=== Exercise ===
Count the lines in the records below that contain the word "Where". How many are there? Reply with the number alone.

+ + + + +

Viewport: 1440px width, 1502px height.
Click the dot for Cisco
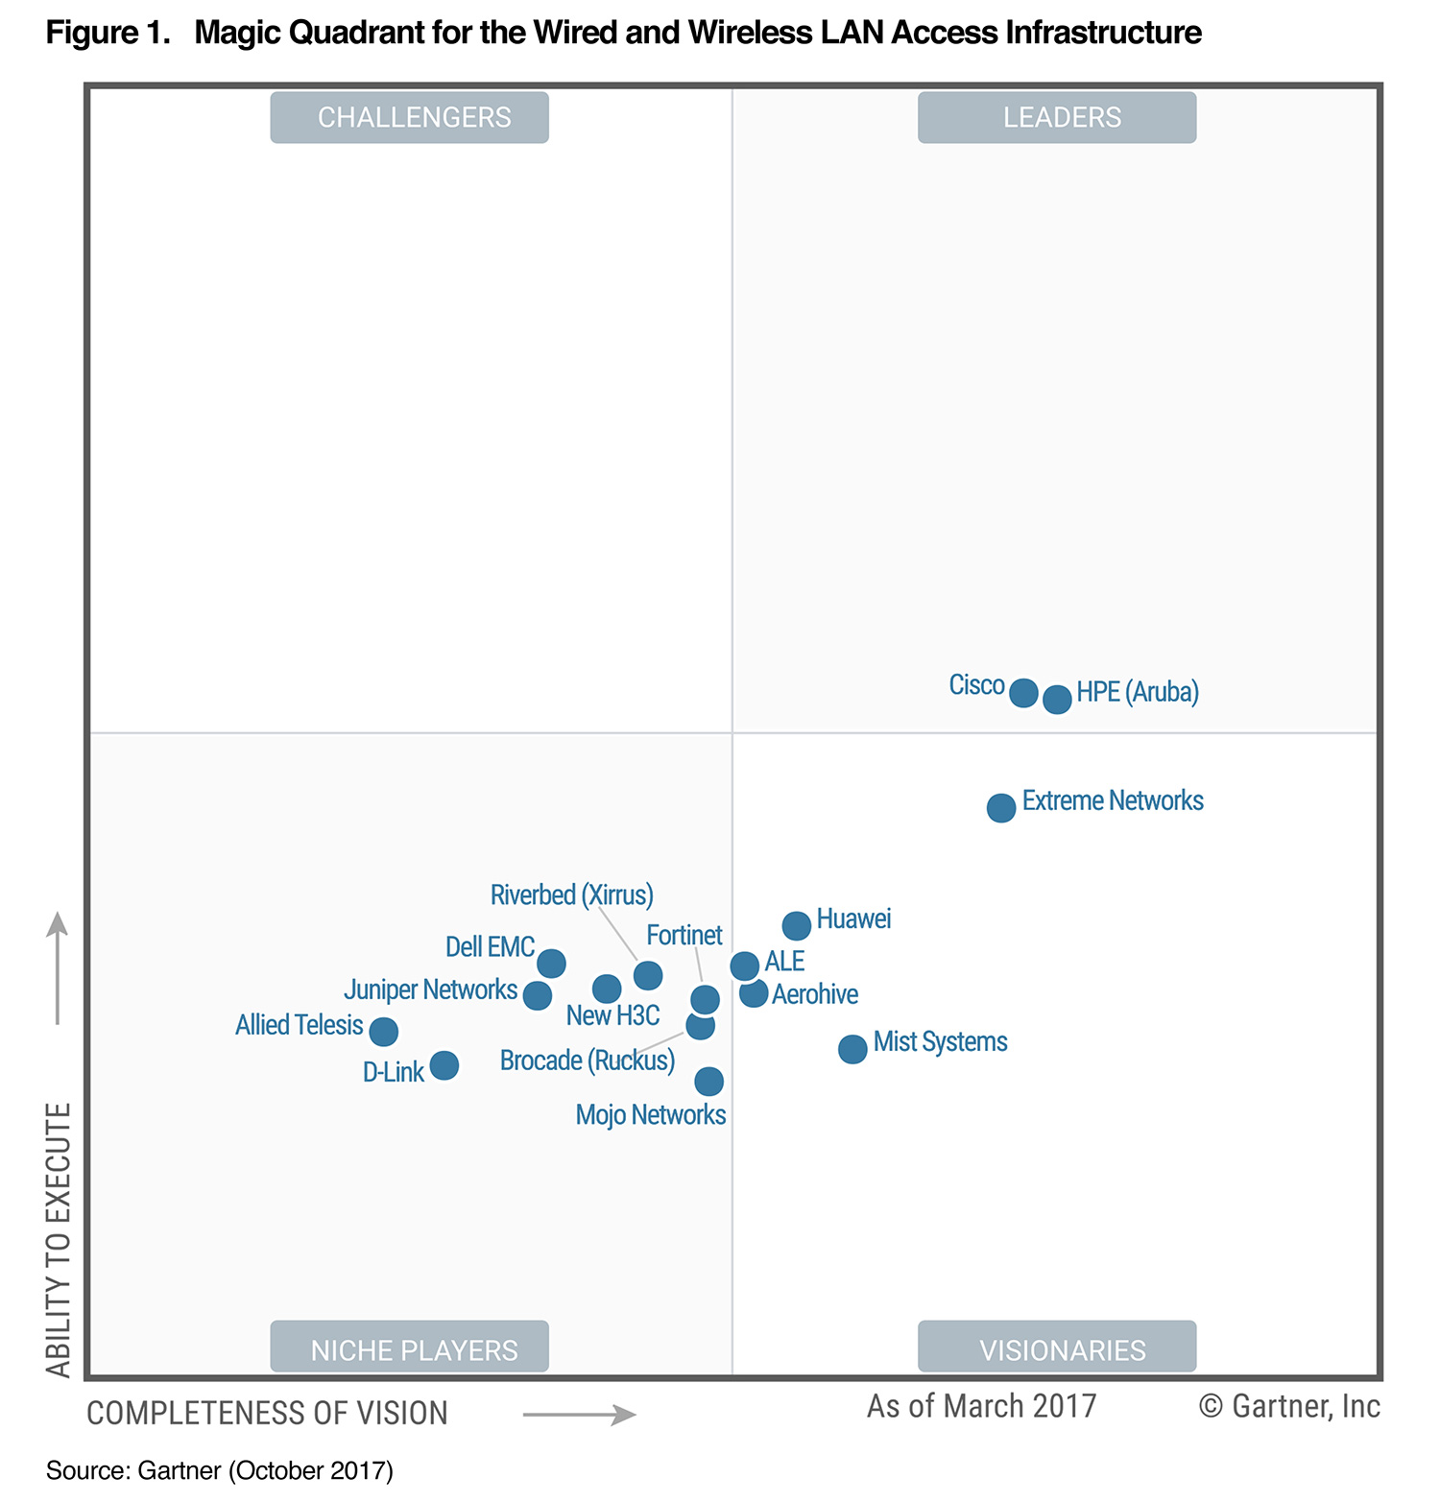pyautogui.click(x=1023, y=692)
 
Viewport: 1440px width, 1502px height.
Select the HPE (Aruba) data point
pyautogui.click(x=1057, y=699)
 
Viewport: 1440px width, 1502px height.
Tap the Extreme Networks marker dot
pyautogui.click(x=1001, y=808)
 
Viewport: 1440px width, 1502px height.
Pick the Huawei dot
pyautogui.click(x=796, y=926)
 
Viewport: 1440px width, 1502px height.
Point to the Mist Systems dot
pyautogui.click(x=852, y=1049)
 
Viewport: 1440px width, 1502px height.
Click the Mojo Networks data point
pyautogui.click(x=708, y=1082)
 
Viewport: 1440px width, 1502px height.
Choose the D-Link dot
pyautogui.click(x=444, y=1065)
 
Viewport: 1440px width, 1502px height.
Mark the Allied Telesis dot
pyautogui.click(x=384, y=1032)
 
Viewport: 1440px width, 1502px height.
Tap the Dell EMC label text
pyautogui.click(x=490, y=947)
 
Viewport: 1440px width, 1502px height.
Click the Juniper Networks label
pyautogui.click(x=430, y=989)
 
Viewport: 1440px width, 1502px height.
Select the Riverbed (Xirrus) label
pyautogui.click(x=571, y=895)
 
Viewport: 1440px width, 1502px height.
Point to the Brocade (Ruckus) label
pyautogui.click(x=587, y=1061)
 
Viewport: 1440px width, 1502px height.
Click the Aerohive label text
pyautogui.click(x=815, y=994)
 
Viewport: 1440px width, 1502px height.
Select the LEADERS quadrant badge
pyautogui.click(x=1057, y=117)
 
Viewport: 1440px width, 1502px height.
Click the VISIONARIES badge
pyautogui.click(x=1057, y=1347)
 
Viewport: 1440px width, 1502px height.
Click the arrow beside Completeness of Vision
pyautogui.click(x=579, y=1415)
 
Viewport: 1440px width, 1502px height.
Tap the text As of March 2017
pyautogui.click(x=981, y=1406)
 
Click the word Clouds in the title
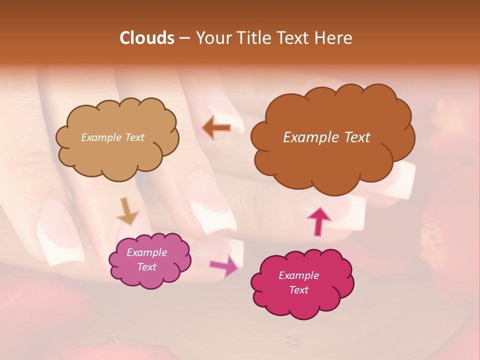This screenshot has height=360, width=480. click(146, 38)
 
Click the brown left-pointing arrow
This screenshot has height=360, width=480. click(216, 128)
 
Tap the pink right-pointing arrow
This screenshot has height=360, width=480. click(224, 266)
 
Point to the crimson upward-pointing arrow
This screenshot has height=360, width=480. click(319, 221)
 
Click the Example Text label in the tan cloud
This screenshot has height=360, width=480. click(112, 138)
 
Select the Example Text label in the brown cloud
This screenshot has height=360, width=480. click(326, 138)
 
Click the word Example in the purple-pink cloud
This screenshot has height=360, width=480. click(146, 252)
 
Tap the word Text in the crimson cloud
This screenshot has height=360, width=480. click(298, 290)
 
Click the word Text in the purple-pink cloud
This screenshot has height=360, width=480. click(146, 267)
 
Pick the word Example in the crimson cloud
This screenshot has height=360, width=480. click(298, 276)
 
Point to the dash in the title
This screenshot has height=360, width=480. click(184, 38)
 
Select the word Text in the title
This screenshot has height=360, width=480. click(294, 38)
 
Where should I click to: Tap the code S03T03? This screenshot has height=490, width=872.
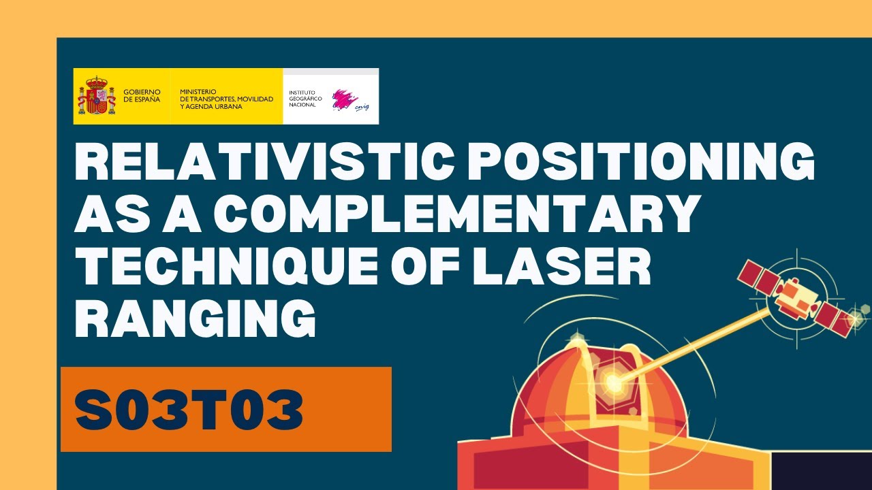pos(189,410)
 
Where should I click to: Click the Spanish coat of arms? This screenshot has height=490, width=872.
pos(96,96)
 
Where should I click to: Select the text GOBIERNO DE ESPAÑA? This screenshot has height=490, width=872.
pos(142,95)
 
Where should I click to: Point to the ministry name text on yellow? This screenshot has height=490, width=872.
pos(226,99)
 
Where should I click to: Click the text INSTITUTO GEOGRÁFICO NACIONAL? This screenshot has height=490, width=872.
pos(306,99)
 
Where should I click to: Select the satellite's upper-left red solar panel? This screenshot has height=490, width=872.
pos(759,276)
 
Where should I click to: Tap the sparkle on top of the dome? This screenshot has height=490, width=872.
pos(578,339)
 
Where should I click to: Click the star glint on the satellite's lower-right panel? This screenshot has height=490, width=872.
pos(853,315)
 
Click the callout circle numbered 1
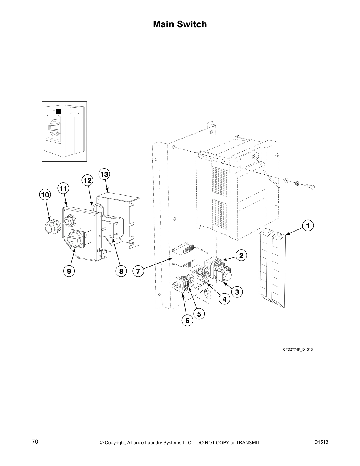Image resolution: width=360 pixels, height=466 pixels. click(308, 226)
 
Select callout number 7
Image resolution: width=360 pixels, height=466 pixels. click(138, 271)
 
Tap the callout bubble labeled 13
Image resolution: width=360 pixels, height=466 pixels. click(104, 174)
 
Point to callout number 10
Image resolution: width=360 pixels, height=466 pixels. click(45, 195)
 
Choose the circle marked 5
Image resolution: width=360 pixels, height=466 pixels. click(199, 314)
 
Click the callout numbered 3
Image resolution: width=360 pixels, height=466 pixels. click(237, 292)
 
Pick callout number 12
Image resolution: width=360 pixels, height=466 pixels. click(87, 180)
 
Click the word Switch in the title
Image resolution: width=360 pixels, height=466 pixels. click(193, 24)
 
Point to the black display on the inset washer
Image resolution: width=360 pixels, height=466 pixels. click(58, 111)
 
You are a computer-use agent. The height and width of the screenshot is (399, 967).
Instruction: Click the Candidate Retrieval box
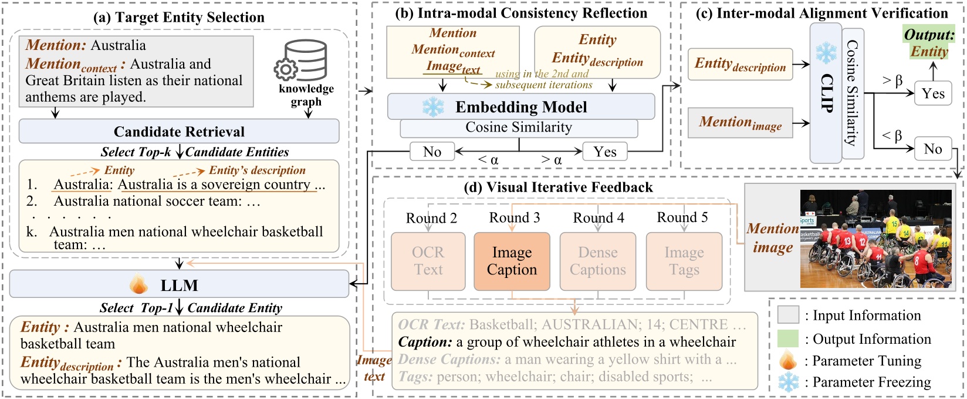pyautogui.click(x=179, y=131)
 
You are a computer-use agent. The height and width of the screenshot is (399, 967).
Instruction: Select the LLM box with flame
pyautogui.click(x=179, y=285)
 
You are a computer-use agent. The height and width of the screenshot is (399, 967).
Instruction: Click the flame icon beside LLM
pyautogui.click(x=139, y=285)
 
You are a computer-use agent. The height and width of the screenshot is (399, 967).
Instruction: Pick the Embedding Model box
pyautogui.click(x=520, y=107)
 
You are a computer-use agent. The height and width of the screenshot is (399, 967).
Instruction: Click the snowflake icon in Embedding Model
pyautogui.click(x=434, y=107)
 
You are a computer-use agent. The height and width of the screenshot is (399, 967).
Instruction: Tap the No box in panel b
pyautogui.click(x=432, y=152)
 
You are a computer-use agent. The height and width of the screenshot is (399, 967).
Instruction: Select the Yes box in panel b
pyautogui.click(x=604, y=152)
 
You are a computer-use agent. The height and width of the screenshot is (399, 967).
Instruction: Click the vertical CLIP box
pyautogui.click(x=826, y=94)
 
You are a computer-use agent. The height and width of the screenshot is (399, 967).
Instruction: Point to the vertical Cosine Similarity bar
pyautogui.click(x=853, y=94)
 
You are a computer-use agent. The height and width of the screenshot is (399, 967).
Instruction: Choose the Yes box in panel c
pyautogui.click(x=932, y=93)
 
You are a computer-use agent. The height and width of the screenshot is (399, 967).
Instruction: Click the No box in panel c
pyautogui.click(x=932, y=149)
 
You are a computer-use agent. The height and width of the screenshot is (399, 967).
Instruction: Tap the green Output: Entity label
pyautogui.click(x=929, y=42)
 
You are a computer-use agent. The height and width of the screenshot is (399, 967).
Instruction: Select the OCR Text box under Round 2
pyautogui.click(x=428, y=261)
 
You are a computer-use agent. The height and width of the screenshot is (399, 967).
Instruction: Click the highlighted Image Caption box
pyautogui.click(x=512, y=261)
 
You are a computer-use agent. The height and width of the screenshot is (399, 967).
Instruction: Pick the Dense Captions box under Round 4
pyautogui.click(x=597, y=261)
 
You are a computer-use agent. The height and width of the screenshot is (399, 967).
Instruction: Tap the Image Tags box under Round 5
pyautogui.click(x=684, y=261)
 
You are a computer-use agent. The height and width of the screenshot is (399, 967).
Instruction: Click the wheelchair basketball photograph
pyautogui.click(x=876, y=238)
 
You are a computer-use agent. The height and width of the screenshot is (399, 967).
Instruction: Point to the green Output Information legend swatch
pyautogui.click(x=788, y=338)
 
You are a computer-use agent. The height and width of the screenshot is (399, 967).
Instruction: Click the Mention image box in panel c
pyautogui.click(x=740, y=123)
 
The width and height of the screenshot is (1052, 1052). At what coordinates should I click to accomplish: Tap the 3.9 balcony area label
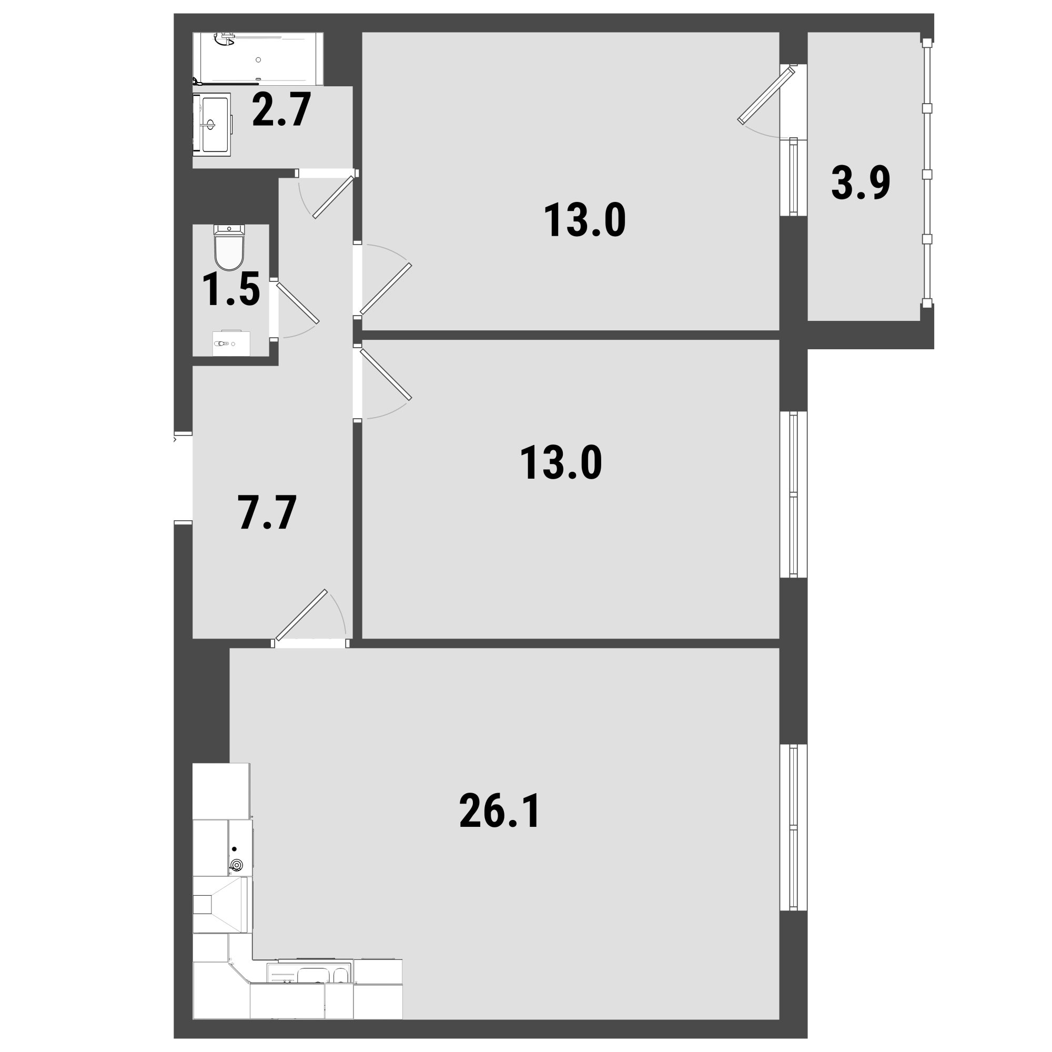click(861, 183)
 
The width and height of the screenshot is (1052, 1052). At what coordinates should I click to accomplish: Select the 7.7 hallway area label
click(267, 512)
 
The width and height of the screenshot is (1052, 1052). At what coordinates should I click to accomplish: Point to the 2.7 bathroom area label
click(281, 109)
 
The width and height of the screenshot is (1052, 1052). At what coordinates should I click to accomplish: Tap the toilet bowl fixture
click(229, 248)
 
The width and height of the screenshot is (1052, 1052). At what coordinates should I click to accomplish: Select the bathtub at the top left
click(258, 59)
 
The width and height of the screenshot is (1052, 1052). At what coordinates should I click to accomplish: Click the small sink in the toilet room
click(231, 343)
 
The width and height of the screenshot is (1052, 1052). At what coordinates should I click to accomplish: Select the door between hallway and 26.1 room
click(301, 615)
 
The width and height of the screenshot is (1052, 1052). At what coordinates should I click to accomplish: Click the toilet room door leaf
click(297, 303)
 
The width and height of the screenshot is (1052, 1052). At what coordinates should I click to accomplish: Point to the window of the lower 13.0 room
click(793, 494)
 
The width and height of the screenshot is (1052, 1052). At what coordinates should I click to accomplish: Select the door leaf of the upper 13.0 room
click(386, 289)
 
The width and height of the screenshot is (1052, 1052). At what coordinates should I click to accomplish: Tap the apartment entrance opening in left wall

+ + + + +

=== Complete response ===
8